Wednesday Aug 12th, 2015 11:52 PM
The UCSC documentarian Lauren and Israel Dawson had been videoing the protests with their lighting and cameras on tripods. They had videoed extensively throughout the last four parade/protest/ sleepovers as well as prior Freedom Sleeper (then called “Homeless Lives Matter”) breakfasts at Hiway 1 and River St.
Indybay photographer and writer Alex Darocy also covered and published photos of all the Freedom Sleepers protests except the comparatively placid August 2nd Sleep-In at City Hall. All three reporters were either cited or arrested earlier in the night. Add me to the list since I extensively record police interaction with protesters for broadcast on Free Radio Santa Cruz; I received my second citation and my first-ever Stay-Away-from-City-Hall order (for 24 hours).
Lauren Dawson got a ticket for “being in a park after hours” (MC 13.04.011) as well as a Stay-Away-from-City-Hall order for 24 hours. I had the honor of getting this phony citation several minutes before Lauren. Sgt. Forbus denied my right to be on the access pathway through the City Hall Courtyard and my demand to be allowed free access to the posted agendas along that passageway. Perhaps his primary concern was my audio recording of each ticketing encounter. Perhaps it was my loud denunciations of police shutting down the right to assemble at the seat of government. Police also cited Darocy for the being in the park as he took photos of the event. This is the first time when all four reporters were cited.
Israel Dawson reports when told by cop to get his ID, he started walking towards his backpack, at which point he was seized and handcuffed, charged with “resisting arrest” [PC 148a], held three hours at the jail, and given a misdemeanor charge. His court date in mid-September and could face 6 months or a year in jail.
FURTHER TRIALS ON THE SIDEWALK
Police sought to drive protesters out of the park with the eight citations and one arrest. They seemed upset that we simply didn’t disperse, responded with angry questions, and declared an intention to return to the City Hall courtyard in front of the Mayor’s office.
Once most had been pushed to the sidewalk, police then began ticketing people for “blocking the sidewalk” or “lying down on the sidewalk” when they attempted to set up their bedding there—in legal spots. They threatened confiscation of the fruit and vegetables, peanut butter and jelly and other food items. Abbi Samuels of Food Not Bombs responded hotly that they could take the table; Freedom Sleepers would not be driven away.
POLICE IGNORE THE LAW
Another officer ignored Samuel’s attempt to explain to him that the public sidewalk in front of City Hall is not covered by the ban against lying down (not just sleeping). City Council passed that Ban to hostile-ify Pacific Avenue for poor people, street people, youth, and travelers two decades ago (MC 9.50.011).
Demonstrators were very upset with the soft-spoken Israel Dawson’s abduction for “resisting arrest”. In response, some Rabbi Phil Posner and others declared they would immediately return to where they’d been resting or standing and if necessary, go to jail in solidarity with Dawson.

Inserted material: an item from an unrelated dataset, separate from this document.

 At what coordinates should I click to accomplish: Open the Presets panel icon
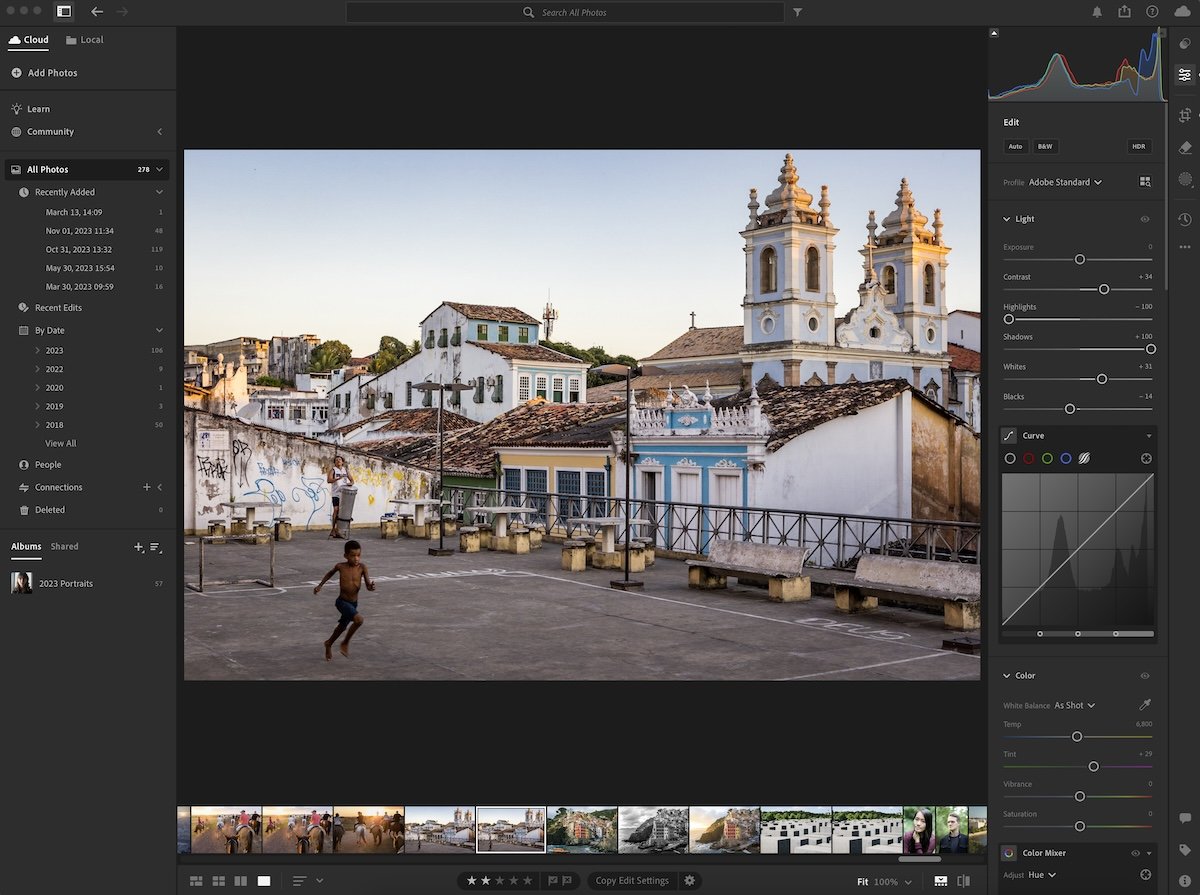point(1185,43)
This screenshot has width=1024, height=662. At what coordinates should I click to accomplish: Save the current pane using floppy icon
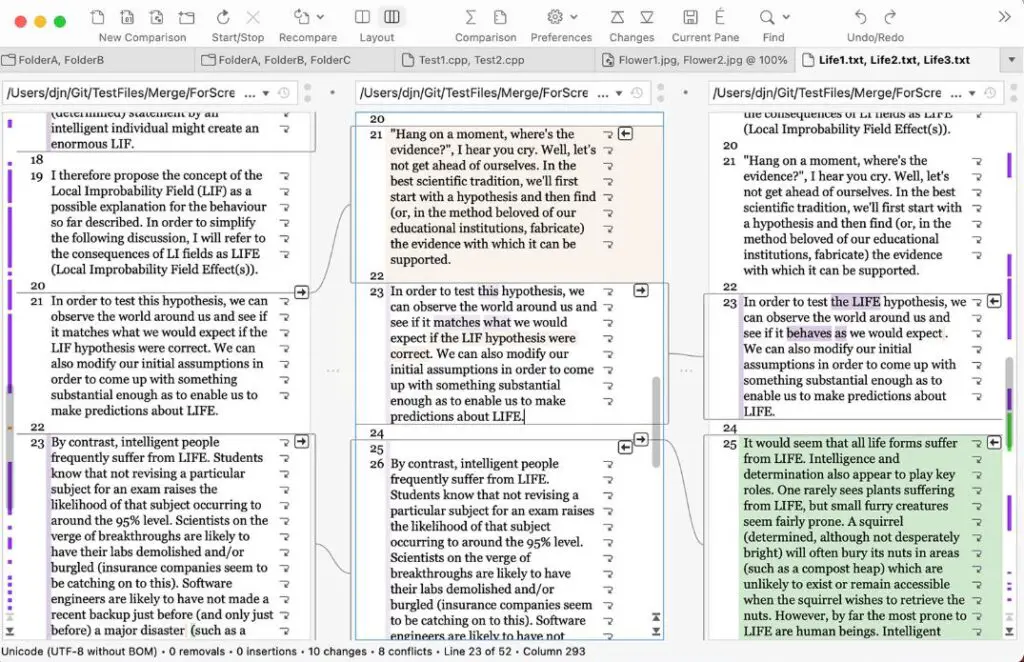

Perhaps this threat challenging their authority prompted police to abruptly leave. It might also have been the appearance of four sheriff’s deputies seen consulting with police. Hours later when Dawson was released, he noted he was not held because of the bed shortage there, so (perhaps the deputies asked the cops not to send more folks into a crammed jail.
BACK TO BED
Folks did get back to sleep, though in reduced numbers. There were probably at least 10 sleepers on the sidewalk. I slept in my car adjacent to the sleepers. All of this is “illegal” under MC 6.36. which bans all sleeping on public property or in cars after 11 PM.
Police did not return at all in the morning—a break from the practice in prior protests when there was often a second visit (though no citations)
Interestingly, no one got 6.36 (Sleeping, Blanket, and Camping Ban) tickets, perhaps to sidestep the embarrassing reality and legal liability that Santa Cruz has no legal place for homeless people to sleep–all 1000-2000 of ’em and simultaneously a law making sleep outside a crime.
DETERMINATION TO RETURN
After some discussion in an impromptu General Assembly, the protesters decided to maintain both their right to protest at City Hall (though along the sidewalk at this point) and the right of the homeless to sleep without being declared criminals (perhaps half the protesters were homeless).
We plan to return next Tuesday night in increased numbers and press the community to support restoration of civil rights for the homeless (as well as the basic right to be at City Hall in peaceful petitioning, assembly, and protest at night—denied since 2010 by administrative edict). Join us if you believe in the right to sleep…and the First Amendment.